Jackpot. L'explication est aussi froide que celle de cet analyste de Wall Street qui requiert l'anonymat : «Les bonus découlent des profits. Les clients des entreprises de Wall Street ont trop d'argent. Nous nageons dans le capital. Il y a trop de capital disponible et pas assez de possibilités d'investissements. Les compagnies américaines se sont restructurées ces cinq dernières années. Elles réalisent à présent des profits colossaux.» Et c'est comme ça que, cette année, à Wall Street (selon les estimations présentées mardi par le contrôleur de l'Etat de New York), les bonus ont augmenté de 17% pour atteindre 23,9 milliards de dollars et de 30% dans les cinq principales firmes financières américaines (Goldman Sachs, Morgan Stanley, Merrill Lynch, Lehman Brothers et Bear Stearns). Ces dernières devraient distribuer 36 milliards de dollars en bonus à leurs 173.000 employés de par le monde.
Tous ne toucheront pas le même jackpot. Mais pour certains, c'est mieux que l'Euro Millions. Ainsi, Lloyd Blankfein, nommé en juin à la tête de Goldman Sachs, va recevoir 53,4 millions de dollars. C'est un record. Dans le lot, il y a 27,3 millions en cash, 15,7 millions en actions et des stock-options d'une valeur de 10,5 millions. A côté, son salaire de 600.000 dollars fait bien maigrichon. Mais il est vrai qu'à ces niveaux on se demande encore à quoi sert le salaire s'il faut des bonus pour récompenser le travail.

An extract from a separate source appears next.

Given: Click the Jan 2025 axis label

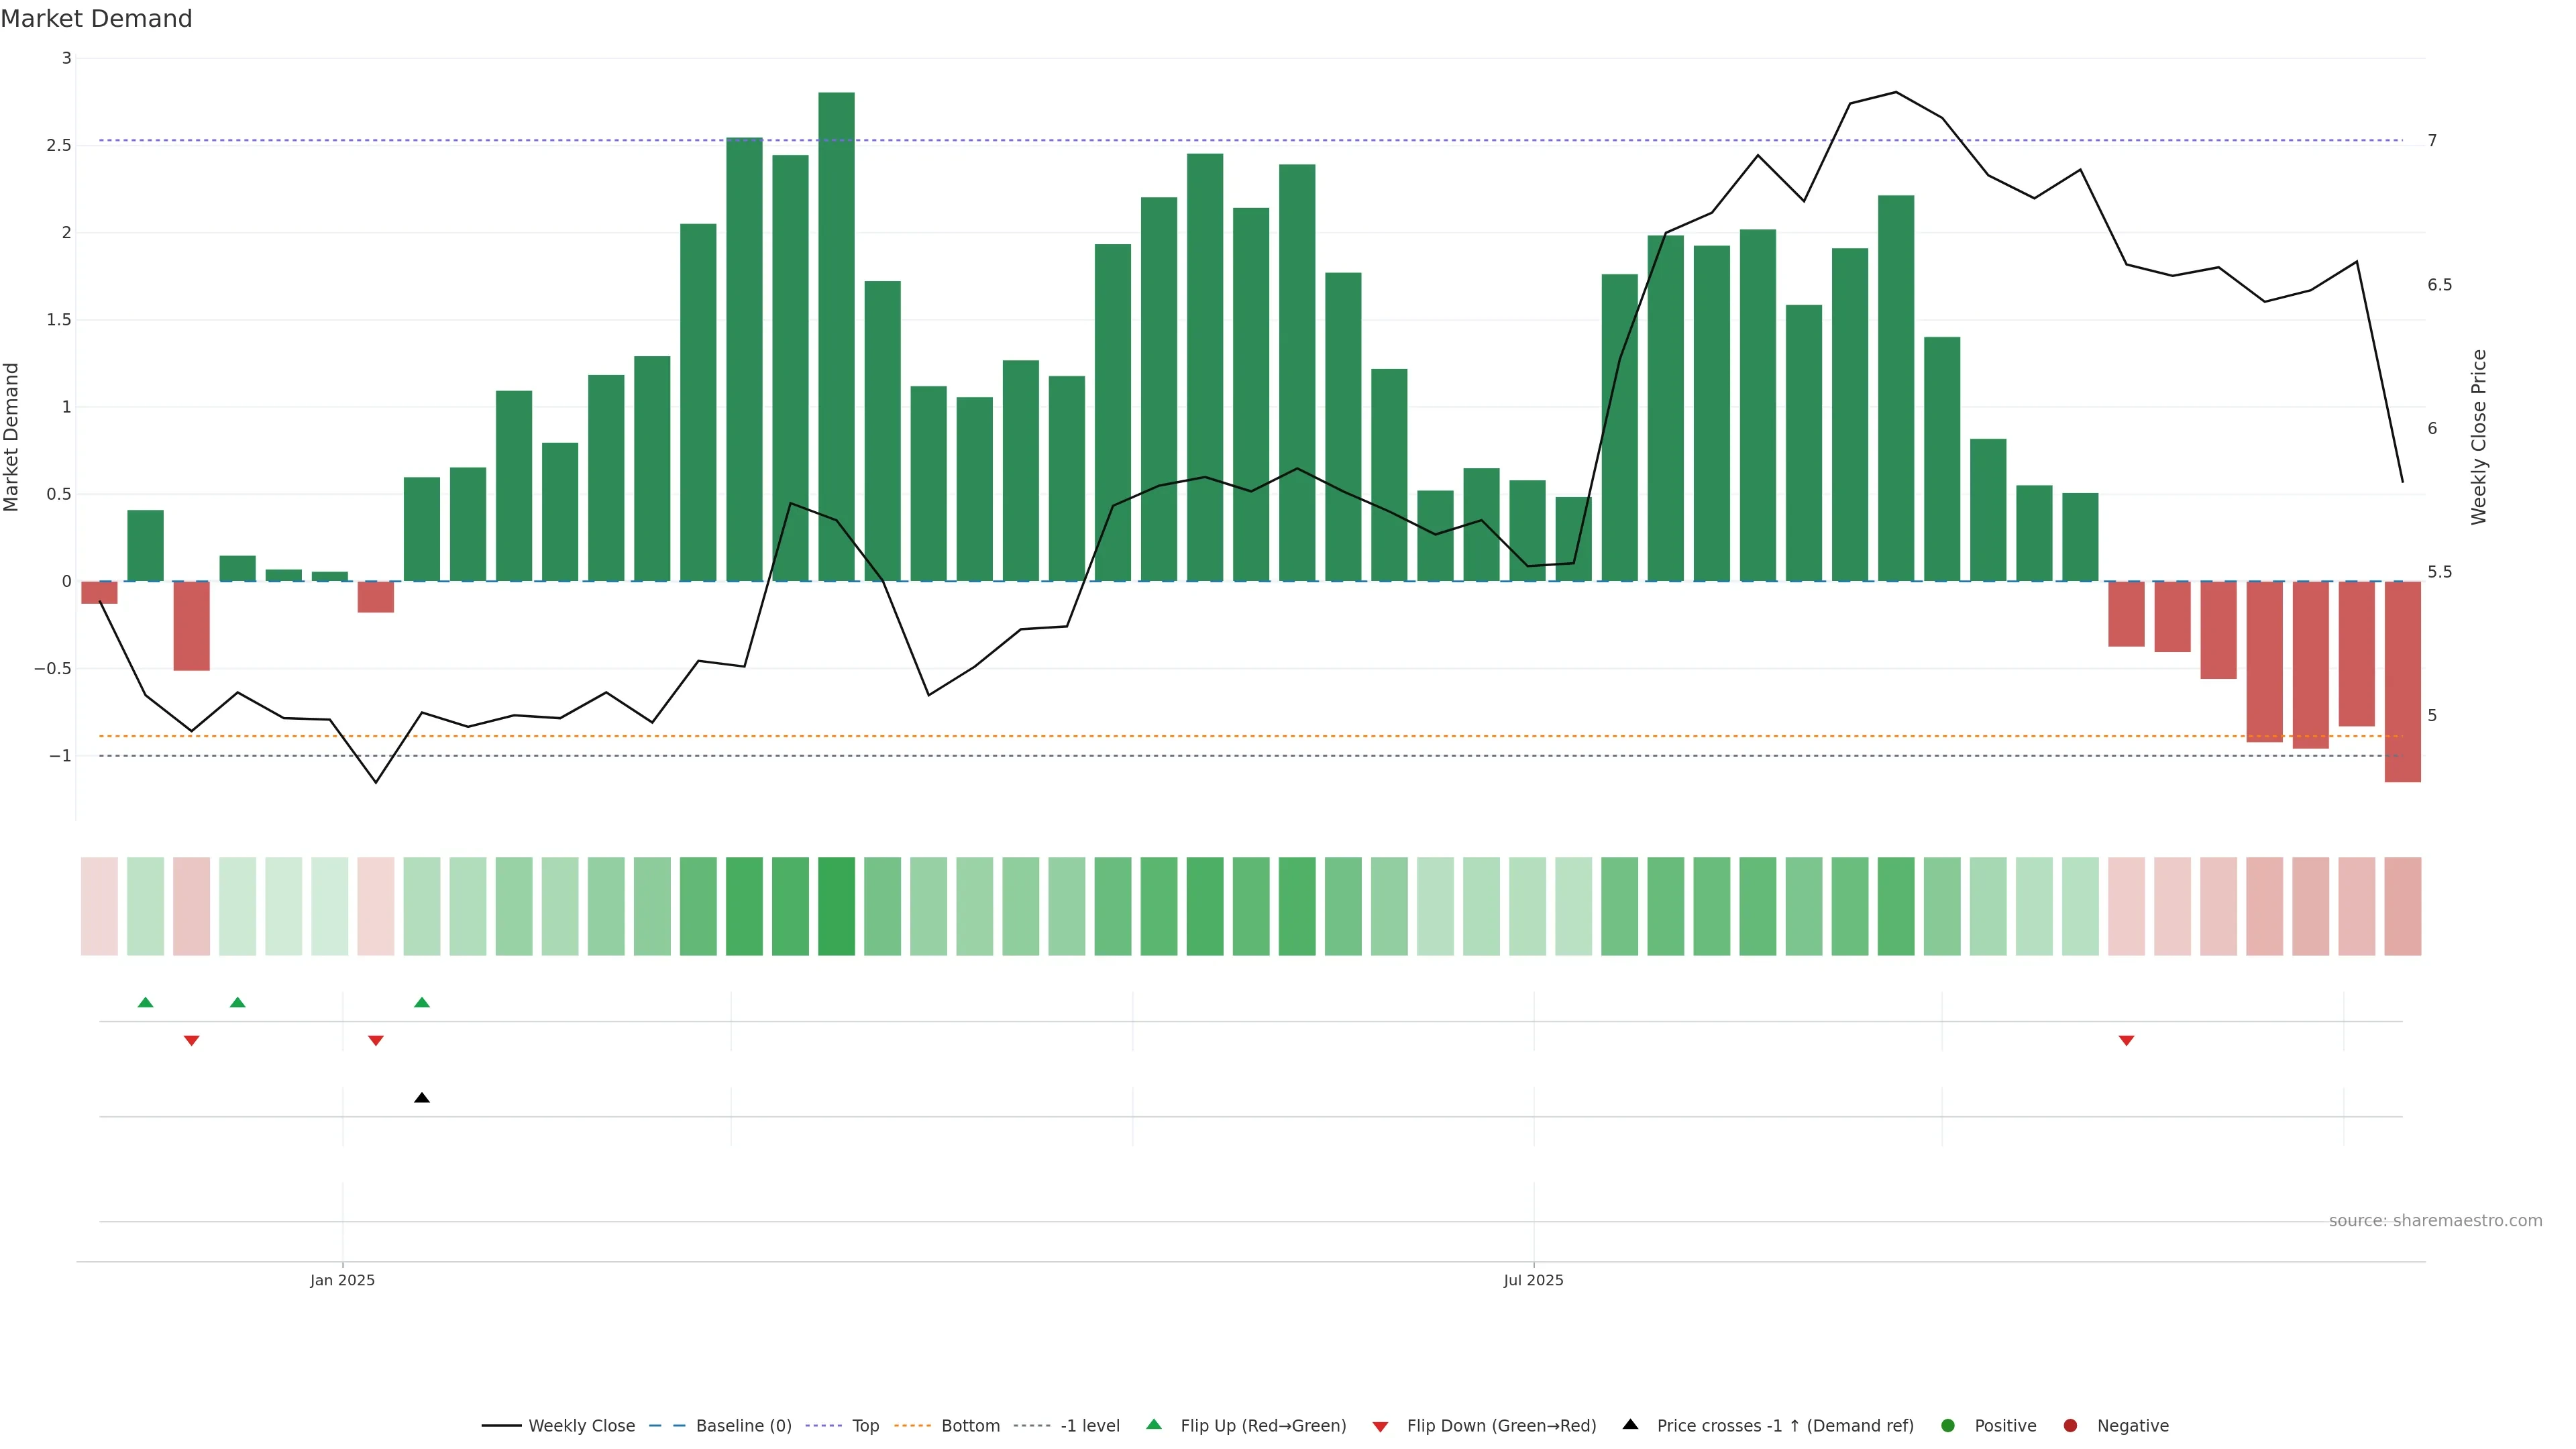Looking at the screenshot, I should (x=342, y=1280).
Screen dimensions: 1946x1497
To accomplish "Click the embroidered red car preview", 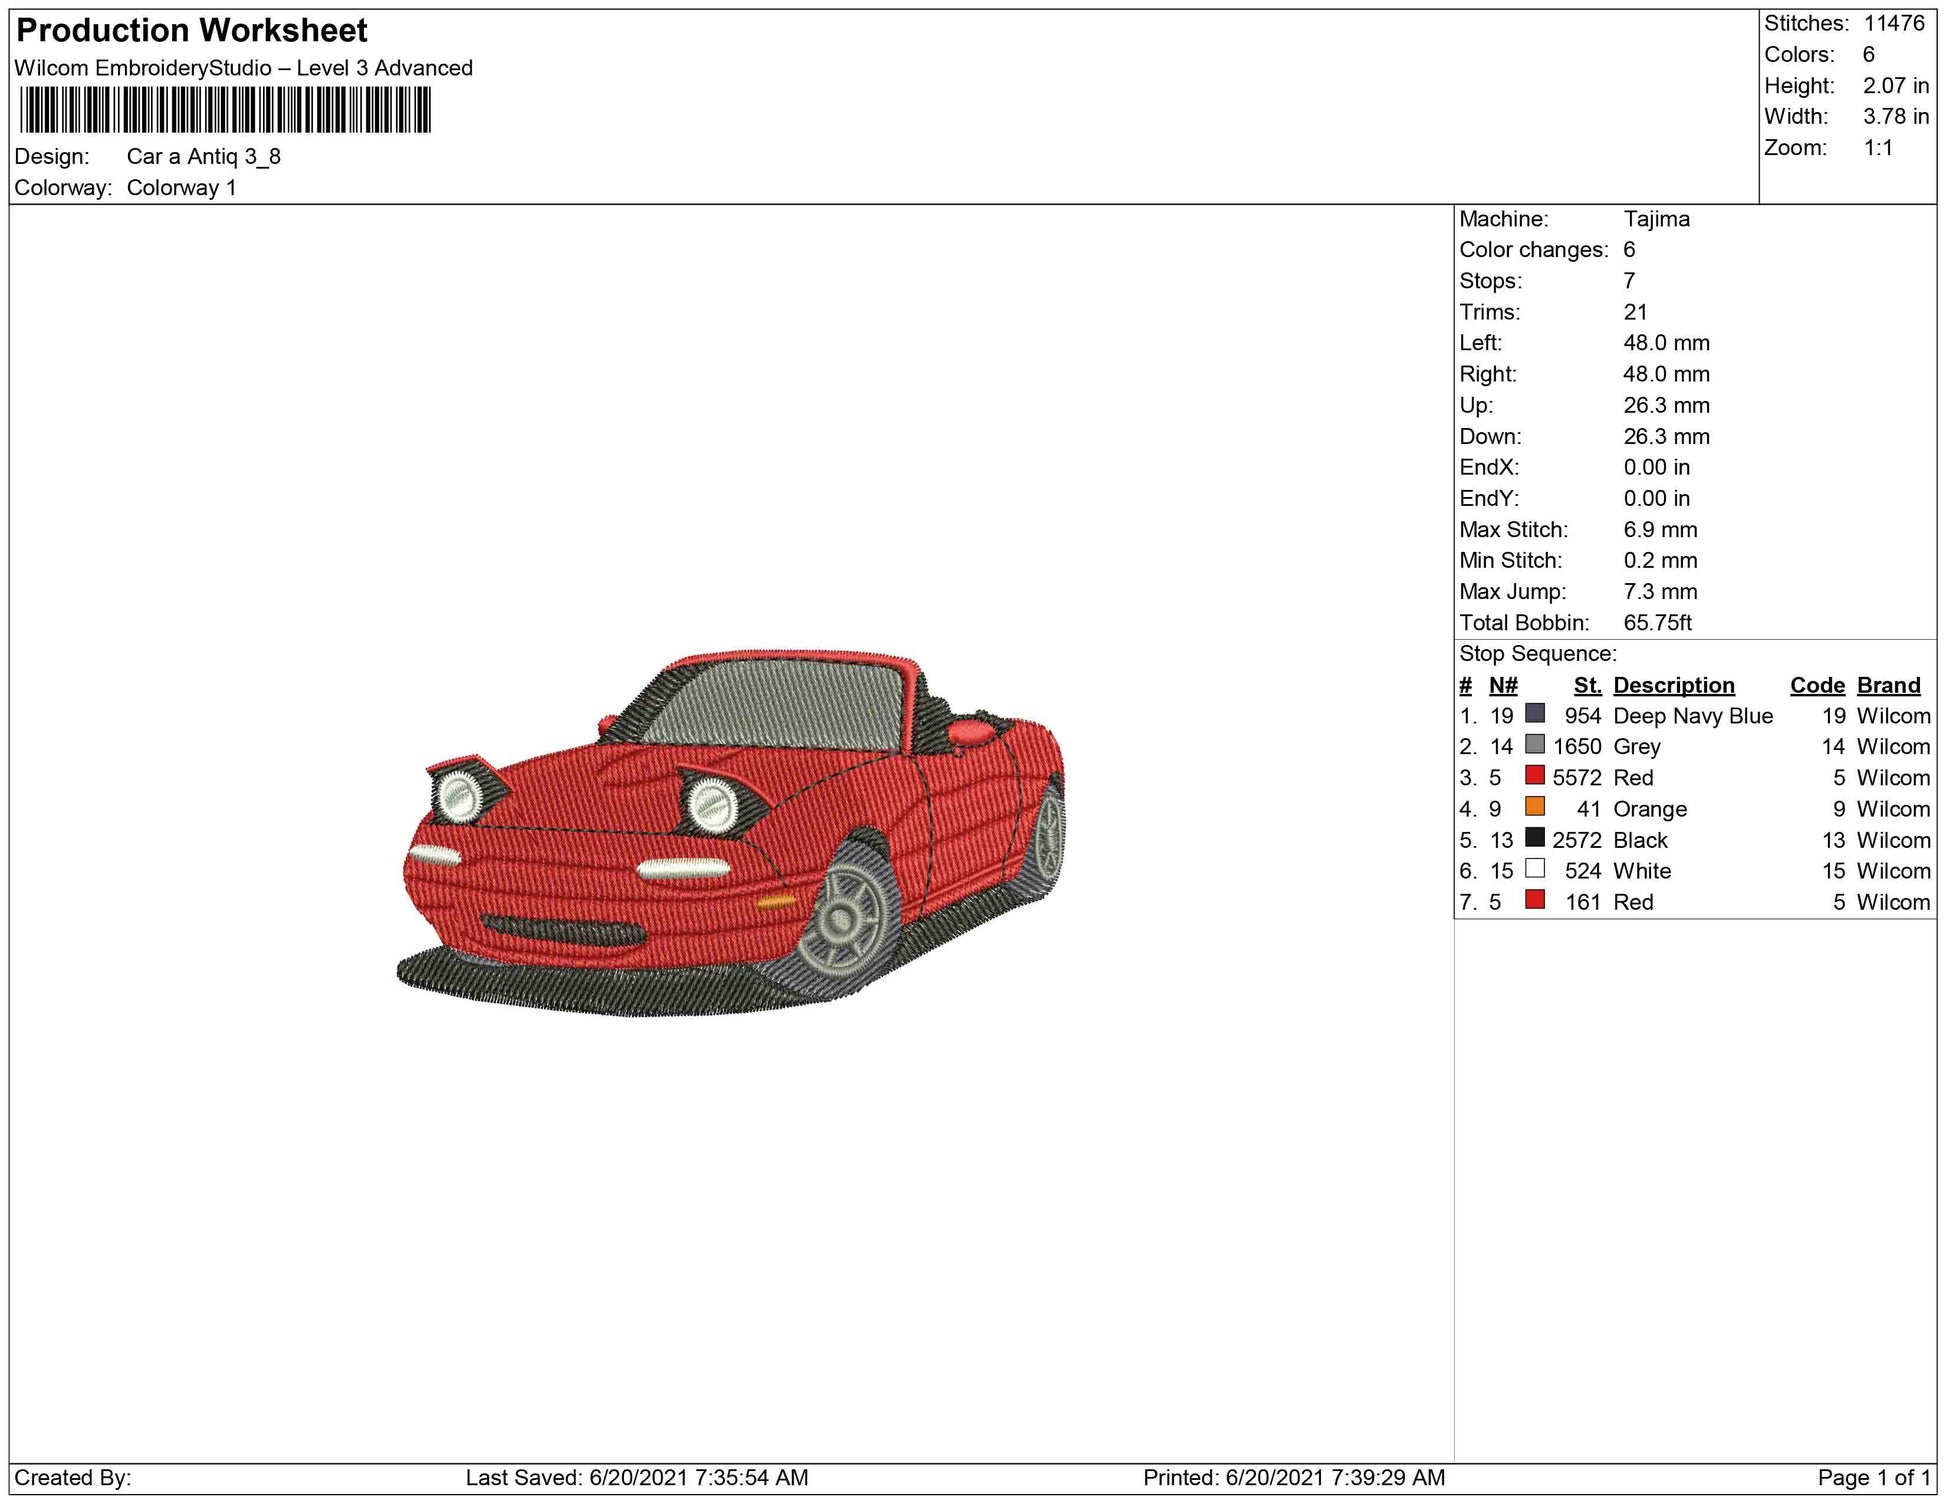I will (x=730, y=835).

On connaissait déjà la chanson avec les rémunérations des grands patrons ainsi que l'argument qui va avec : contribution aux profits, prise de risques, etc. Comme si la même antienne ne valait pas pour tous les salariés oeuvrant aux bénéfices des groupes. Et Goldman Sachs, dont le cours de l'action a crû de 60% en un an, annonce cette année un bénéfice record de 9,5 milliards de dollars. Morgan Stanley ne se porte pas trop mal non plus, et la semaine dernière John Mack, son PDG, a empoché 41,1 millions de dollars.
«Symbole». Avec leurs Ferrari et leurs Bentley customisées, leurs hôtels particuliers de 5 millions de livres achetés cash sans sourciller à Holland Park ou Chelsea, leurs jets privés et leurs vacances à la Barbade, les jeunes et moins jeunes loups de la City de Londres n'ont rien à envier à leurs collègues new-yorkais. Michael Sherwood (41 ans), à l'origine de certains des plus gros contrats signés par Goldman Sachs, devrait apparemment recevoir à lui seul une prime de 20 millions de livres (30 millions d'euros).
Il n'est pas le seul : selon un rapport publié en octobre par le Centre de recherches économiques et financières de Londres, 4.200 des 335.000 employés que compte la City recevront cette année un bonus supérieur à 1 million de livres (1,5 million d'euros).
Ainsi va la vie dans la plupart des grandes places financières dont Paris, même si les choses s'y passent plus discrètement (lire en commentaire). Reste cette question posée par l'analyste de Wall Street : «Si vous avez une bonne carrière, vous avez déjà mis 10 millions ou 30 millions de dollars de côté. A quoi servent cinq millions supplémentaires ?» Réponse du même. «Pour les gens, ça devient un symbole, une confirmation qu'ils sont excellents dans ce qu'ils font.» Les 120 employés de ménage des locaux londoniens de Goldman Sachs qui ont lancé la semaine dernière une grève pour s'étonner qu'on leur refuse une augmentation alors que se déversaient ces milliards de dollars de bonus apprécieront.